We always are, when we’re forced to give a simple explanation. ‘The conflict between nations.’ ‘The fight for good and evil on a faraway planet.’ ‘The struggle between man’s desire and his duty.’ ‘The inability to accept defeat.’ All of those describe my books, and all of those are lies.
It’s simpler than you think. And it doesn’t have to make sense. And it doesn’t have to come right away. It sometimes takes me a hundred thousand words to find out what the emotional core of a book is. My most recent complete first draft, Nomad, is ostensibly about a biker in a gang in Arizona in 1970. It’s also an undercover mystery, a murder piece, and an exploration of life in a motorcycle club.
And all of that is a lie. --- It’s about faith.
Simple. The hardcore faith a true believer has, and what happens when that faith is broken by what he loves.
I’m almost finished with the first draft of Blue Sail, a proto-steampunk alternate history book about pirates who meet a woman who can build steam engines.
That’s a lie.

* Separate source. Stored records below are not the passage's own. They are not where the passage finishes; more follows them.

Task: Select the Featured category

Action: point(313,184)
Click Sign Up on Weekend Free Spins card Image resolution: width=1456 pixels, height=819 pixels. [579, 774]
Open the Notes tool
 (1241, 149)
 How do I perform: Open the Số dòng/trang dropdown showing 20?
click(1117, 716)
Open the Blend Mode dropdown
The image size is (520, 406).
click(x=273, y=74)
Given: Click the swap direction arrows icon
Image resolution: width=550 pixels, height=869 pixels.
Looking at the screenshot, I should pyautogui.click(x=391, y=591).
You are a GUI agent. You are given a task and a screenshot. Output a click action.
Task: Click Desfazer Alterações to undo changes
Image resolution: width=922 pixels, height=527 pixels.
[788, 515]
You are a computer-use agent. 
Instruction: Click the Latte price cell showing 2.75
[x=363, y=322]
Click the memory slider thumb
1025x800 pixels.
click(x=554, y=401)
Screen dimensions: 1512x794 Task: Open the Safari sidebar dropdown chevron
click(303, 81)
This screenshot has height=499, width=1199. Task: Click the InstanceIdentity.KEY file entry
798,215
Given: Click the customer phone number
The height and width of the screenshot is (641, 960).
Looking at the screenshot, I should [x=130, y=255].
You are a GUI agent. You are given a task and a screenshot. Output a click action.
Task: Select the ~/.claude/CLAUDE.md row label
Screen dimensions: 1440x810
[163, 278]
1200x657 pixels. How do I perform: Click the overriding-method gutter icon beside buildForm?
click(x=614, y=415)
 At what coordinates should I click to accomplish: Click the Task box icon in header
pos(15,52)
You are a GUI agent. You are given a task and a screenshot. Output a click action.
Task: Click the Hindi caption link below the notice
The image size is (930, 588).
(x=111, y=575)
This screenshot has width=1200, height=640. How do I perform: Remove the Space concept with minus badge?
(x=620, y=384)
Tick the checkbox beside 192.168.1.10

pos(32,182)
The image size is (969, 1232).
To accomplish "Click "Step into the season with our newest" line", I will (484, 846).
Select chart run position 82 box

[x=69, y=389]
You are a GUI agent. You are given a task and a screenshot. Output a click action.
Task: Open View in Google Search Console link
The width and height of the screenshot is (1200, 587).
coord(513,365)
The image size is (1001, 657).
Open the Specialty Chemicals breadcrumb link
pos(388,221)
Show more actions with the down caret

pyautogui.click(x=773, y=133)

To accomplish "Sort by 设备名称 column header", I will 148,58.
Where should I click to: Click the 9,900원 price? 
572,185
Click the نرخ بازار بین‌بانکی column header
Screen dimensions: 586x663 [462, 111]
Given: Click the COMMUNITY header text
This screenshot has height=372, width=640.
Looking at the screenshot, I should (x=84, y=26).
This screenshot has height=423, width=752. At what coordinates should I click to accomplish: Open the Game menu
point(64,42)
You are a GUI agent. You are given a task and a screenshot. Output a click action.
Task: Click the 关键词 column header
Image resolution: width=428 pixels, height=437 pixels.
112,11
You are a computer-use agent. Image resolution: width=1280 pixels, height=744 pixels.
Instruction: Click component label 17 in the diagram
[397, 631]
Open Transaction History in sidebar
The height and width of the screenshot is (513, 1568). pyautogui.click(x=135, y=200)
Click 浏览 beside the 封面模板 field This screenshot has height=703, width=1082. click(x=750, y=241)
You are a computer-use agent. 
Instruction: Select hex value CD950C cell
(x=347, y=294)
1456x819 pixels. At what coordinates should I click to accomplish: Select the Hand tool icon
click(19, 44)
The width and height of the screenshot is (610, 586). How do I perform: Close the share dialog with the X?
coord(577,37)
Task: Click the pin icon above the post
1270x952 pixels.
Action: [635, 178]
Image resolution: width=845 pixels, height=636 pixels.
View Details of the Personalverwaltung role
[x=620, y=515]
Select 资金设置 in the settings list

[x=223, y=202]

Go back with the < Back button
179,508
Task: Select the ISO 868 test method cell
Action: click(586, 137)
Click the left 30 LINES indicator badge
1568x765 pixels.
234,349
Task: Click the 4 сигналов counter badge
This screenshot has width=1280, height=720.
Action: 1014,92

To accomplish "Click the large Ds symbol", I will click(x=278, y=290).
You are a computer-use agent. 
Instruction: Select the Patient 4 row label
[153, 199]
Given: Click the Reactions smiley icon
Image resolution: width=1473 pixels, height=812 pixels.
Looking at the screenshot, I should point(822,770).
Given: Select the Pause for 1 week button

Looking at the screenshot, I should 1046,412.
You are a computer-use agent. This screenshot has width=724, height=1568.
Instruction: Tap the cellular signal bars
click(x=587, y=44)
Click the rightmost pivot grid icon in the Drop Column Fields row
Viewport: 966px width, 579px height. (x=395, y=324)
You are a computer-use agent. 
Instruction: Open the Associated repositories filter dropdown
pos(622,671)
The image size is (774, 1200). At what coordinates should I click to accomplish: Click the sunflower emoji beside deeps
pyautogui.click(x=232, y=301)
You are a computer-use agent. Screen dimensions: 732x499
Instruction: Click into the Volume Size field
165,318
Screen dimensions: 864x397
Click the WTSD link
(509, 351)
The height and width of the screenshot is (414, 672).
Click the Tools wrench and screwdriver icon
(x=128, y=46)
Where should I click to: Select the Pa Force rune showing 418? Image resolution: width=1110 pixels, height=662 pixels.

At a hundred thirty-one thousand words, I finally discovered what my own book is about.
Dignity. Human dignity, and what happens when the very core of a man’s dignity is stripped from him.
In my New York trilogy (until next month), the Harry DeMarko and Toni Bennett mysteries, it took me most of the first book to realize I wasn’t writing a period piece about a hardboiled detective in 1980 New York who spends his time doing the little things that he loves. Such as helping his neighbors, protecting his neighborhood, trying to learn how to live.
It’s about contentment, and how we never realize how alone we are until we aren’t.
Once I found that the core was contentment in Bleecker Street Bodies, the revisions were easy. I knew how to shape the details to wrap around my purpose like a warm blanket. I knew how to write the book I’d just written.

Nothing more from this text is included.